WHAT NEEDS TO BE DONE: Exactly retype the lines of the material from its first line to the line with "Click the ПРОД shop sign", including both.

DATASET EXTRACT:
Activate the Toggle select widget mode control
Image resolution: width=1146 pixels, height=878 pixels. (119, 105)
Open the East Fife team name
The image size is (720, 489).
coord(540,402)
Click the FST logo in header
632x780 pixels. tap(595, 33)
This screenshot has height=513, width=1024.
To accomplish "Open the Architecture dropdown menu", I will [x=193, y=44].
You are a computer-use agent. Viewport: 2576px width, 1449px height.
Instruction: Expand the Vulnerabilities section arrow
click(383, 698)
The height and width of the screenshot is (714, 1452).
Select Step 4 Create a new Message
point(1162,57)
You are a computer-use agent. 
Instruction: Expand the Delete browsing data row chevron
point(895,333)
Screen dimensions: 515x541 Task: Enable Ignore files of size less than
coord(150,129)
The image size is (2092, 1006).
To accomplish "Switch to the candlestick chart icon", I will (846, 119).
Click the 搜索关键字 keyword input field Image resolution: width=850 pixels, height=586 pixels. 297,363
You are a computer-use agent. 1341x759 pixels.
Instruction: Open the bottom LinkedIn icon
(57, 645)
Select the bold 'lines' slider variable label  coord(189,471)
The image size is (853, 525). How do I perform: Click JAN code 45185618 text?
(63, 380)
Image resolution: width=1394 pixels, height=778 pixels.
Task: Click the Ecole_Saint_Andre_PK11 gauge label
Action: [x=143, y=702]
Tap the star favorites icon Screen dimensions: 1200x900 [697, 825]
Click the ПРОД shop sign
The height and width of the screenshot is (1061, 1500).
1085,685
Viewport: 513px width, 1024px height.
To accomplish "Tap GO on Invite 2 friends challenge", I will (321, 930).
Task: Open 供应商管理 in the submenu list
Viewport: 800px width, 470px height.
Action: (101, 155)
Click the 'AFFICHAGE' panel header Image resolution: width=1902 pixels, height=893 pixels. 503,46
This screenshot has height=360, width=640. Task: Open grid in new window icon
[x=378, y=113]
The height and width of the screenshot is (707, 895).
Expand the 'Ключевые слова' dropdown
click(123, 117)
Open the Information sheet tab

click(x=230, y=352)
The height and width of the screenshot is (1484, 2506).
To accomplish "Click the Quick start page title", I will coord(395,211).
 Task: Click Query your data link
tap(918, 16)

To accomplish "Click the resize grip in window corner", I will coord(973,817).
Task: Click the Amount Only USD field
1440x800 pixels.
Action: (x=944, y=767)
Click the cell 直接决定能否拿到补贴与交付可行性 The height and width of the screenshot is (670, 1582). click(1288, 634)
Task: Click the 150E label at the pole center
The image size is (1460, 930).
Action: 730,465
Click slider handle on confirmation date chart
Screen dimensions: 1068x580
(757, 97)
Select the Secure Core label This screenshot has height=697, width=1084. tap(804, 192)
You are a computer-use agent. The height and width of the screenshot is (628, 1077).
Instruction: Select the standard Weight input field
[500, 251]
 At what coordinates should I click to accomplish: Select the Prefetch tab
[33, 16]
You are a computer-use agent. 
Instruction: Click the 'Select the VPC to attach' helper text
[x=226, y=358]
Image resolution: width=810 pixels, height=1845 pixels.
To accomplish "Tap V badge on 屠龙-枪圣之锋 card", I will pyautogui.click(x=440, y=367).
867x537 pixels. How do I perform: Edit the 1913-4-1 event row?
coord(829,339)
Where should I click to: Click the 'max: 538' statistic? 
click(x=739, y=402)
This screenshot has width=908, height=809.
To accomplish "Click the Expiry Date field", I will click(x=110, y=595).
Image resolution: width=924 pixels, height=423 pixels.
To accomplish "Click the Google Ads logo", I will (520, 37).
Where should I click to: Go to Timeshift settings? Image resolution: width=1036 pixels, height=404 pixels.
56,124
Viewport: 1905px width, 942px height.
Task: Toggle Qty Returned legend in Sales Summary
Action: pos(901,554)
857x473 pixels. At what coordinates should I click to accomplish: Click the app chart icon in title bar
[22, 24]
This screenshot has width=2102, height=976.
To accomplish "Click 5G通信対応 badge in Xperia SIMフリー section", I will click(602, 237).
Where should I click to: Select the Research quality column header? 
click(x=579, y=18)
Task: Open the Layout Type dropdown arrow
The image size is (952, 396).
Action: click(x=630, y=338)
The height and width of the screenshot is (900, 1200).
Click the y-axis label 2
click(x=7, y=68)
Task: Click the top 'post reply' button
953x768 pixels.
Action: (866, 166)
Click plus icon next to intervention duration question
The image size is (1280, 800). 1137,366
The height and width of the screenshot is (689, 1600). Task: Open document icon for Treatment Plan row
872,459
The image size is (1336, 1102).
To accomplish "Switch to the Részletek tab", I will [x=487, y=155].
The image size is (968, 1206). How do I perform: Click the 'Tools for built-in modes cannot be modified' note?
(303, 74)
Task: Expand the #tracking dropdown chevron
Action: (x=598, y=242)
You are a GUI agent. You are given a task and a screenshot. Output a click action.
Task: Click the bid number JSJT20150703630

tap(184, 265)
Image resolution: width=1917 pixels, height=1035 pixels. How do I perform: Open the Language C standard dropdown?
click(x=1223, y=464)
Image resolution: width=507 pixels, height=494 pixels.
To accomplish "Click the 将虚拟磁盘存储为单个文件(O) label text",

EXERCISE RESULT:
Activate the Toggle select widget mode control
Image resolution: width=1146 pixels, height=878 pixels. (119, 105)
Open the East Fife team name
The image size is (720, 489).
coord(540,402)
Click the FST logo in header
632x780 pixels. tap(595, 33)
This screenshot has height=513, width=1024.
To accomplish "Open the Architecture dropdown menu", I will [x=193, y=44].
You are a computer-use agent. Viewport: 2576px width, 1449px height.
Instruction: Expand the Vulnerabilities section arrow
click(383, 698)
The height and width of the screenshot is (714, 1452).
Select Step 4 Create a new Message
point(1162,57)
You are a computer-use agent. 
Instruction: Expand the Delete browsing data row chevron
point(895,333)
Screen dimensions: 515x541 Task: Enable Ignore files of size less than
coord(150,129)
The image size is (2092, 1006).
To accomplish "Switch to the candlestick chart icon", I will (846, 119).
Click the 搜索关键字 keyword input field Image resolution: width=850 pixels, height=586 pixels. 297,363
You are a computer-use agent. 1341x759 pixels.
Instruction: Open the bottom LinkedIn icon
(57, 645)
Select the bold 'lines' slider variable label  coord(189,471)
The image size is (853, 525). How do I perform: Click JAN code 45185618 text?
(63, 380)
Image resolution: width=1394 pixels, height=778 pixels.
Task: Click the Ecole_Saint_Andre_PK11 gauge label
Action: [x=143, y=702]
Tap the star favorites icon Screen dimensions: 1200x900 [697, 825]
Click the ПРОД shop sign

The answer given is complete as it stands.